PREMATURE APPEALS TREATED AS TIMELY
Under Rule 4 of the Rhode Island Rules of Appellate Procedure, an appeal to the Rhode Island Supreme Court is timely if it is filed within 20 days of the date of the entry of the judgment, order, or decree appealed from. In The Law Firm of Thomas A. Tarro, III v. Checrallah, No. 2011-123-Appeal (R.I. Feb. 21, 2013), the defendant filed her notice of appeal prematurely, before the entry of judgment, however, the Rhode Island Supreme Court treated the appeal as timely. The Supreme Court’s treatment of the premature appeal as timely was consistent with the result reached in prior decisions. See State v. Cipriano, 21 A.3d 408, 419 n.10 (R.I. 2011); Otero v. State, 996 A.2d 667, 670 n.3 (R.I. 2010).
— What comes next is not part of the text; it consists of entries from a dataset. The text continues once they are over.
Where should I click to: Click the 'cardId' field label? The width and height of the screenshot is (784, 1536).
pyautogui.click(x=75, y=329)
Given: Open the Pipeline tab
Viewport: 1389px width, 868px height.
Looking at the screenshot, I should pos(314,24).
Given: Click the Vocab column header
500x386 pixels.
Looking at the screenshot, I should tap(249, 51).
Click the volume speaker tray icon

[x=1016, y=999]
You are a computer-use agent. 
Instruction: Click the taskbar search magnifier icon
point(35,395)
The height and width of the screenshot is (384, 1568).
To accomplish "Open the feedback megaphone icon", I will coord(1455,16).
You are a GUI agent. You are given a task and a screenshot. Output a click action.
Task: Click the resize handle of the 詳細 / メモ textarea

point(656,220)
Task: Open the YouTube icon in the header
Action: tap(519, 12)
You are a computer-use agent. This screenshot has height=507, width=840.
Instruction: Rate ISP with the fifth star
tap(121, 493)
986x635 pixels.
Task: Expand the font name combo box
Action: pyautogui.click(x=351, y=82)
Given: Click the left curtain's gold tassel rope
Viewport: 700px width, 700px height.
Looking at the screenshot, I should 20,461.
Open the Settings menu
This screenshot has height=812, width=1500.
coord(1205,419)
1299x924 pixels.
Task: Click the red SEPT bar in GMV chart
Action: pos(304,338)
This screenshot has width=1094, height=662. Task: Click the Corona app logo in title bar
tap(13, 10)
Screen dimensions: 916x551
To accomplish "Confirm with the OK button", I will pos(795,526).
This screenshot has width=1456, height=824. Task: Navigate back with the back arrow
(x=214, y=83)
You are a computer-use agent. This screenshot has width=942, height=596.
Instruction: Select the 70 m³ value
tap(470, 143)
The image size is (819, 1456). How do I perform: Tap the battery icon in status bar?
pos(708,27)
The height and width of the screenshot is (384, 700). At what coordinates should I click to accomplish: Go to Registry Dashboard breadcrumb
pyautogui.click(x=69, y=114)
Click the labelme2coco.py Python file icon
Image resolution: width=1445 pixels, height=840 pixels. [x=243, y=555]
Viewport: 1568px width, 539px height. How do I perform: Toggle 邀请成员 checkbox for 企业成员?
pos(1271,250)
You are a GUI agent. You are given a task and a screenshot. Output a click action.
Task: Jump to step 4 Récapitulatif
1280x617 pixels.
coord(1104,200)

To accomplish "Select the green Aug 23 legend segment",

DENIALS OF MOTIONS FOR SUMMARY JUDGMENT ARE INTERLOCUTORY AND NOT APPEALABLE AS OF RIGHT
In Nationwide Property & Casualty Ins. Co. v. D.F. Pepper Construction, Inc., No. 2011-208-Appeal (R.I. Jan. 28, 2013), the defendant appealed from the denial of his motion for summary judgment and from the final judgment. The Rhode Island Supreme Court held that defendant’s appeal from the denial of its motion for summary judgment was procedurally defective. The Court noted that “‘[b]ecause an order denying a motion for summary judgment is an interlocutory determination and is not entitled to an appeal as of right, we do not generally review such a denial.’” Id. at 5 n.3 (quoting McKinnon v. Rhode Island Hospital Trust Nat’l Bank, 713 A.2d 245, 247 (R.I. 1998)). In Nationwide, the defendant received a full bench trial after the denial of its motion for summary judgment. Thus, on appeal, the Supreme Court reviewed only the decision in that trial.
A PICTURE IS WORTH A THOUSAND WORDS
In two decisions this term, the Rhode Island Supreme Court appended to its decisions illustrations to help explain the basis for its decisions. In DeMaio v. Ciccone, No. 2011-211-Appeal (R.I. Feb. 1, 2013), the Court appended to its decision a photograph of the damage to the motor vehicle that was at issue in that case and in Rhode Island Mobile Sportfishermen, Inc. v. Nope’s Island Conservation Association, Inc., No. 2011-180-Appeal (R.I. Jan. 31, 2013), the Court appended to its decision a map of the peninsula that was at issue in that case. It is a rare occasion for an appellate court to conclude that a photograph or any other pictorial illustration is necessary to properly explain the basis for its decision. The Supreme Court’s recent decisions may signal to practitioners that use of photographs sometimes may be appropriate to illustrate points on appeal.
FAILURE TO APPEAR AT ORAL ARGUMENT
When a pro se litigant failed to appear at oral argument before the Rhode Island Supreme Court and subsequently filed a motion asking the Court to reschedule the argument, the Court denied the motion and decided the case on the memoranda that had been filed with the Court. Francis v. Gallo, No. 2011-129-Appeal (R.I. Jan. 22, 2013).
DID YOU KNOW?
Did you know cases before the Rhode Island Supreme Court are typically designated either as full (sometimes called plenary) or show cause cases? In full cases, each side is permitted 30 minutes for oral argument and the appellant may reserve 10 minutes for rebuttal. In show cause cases, each side is permitted 10 minutes for oral argument and the appellant may reserve two minutes for rebuttal.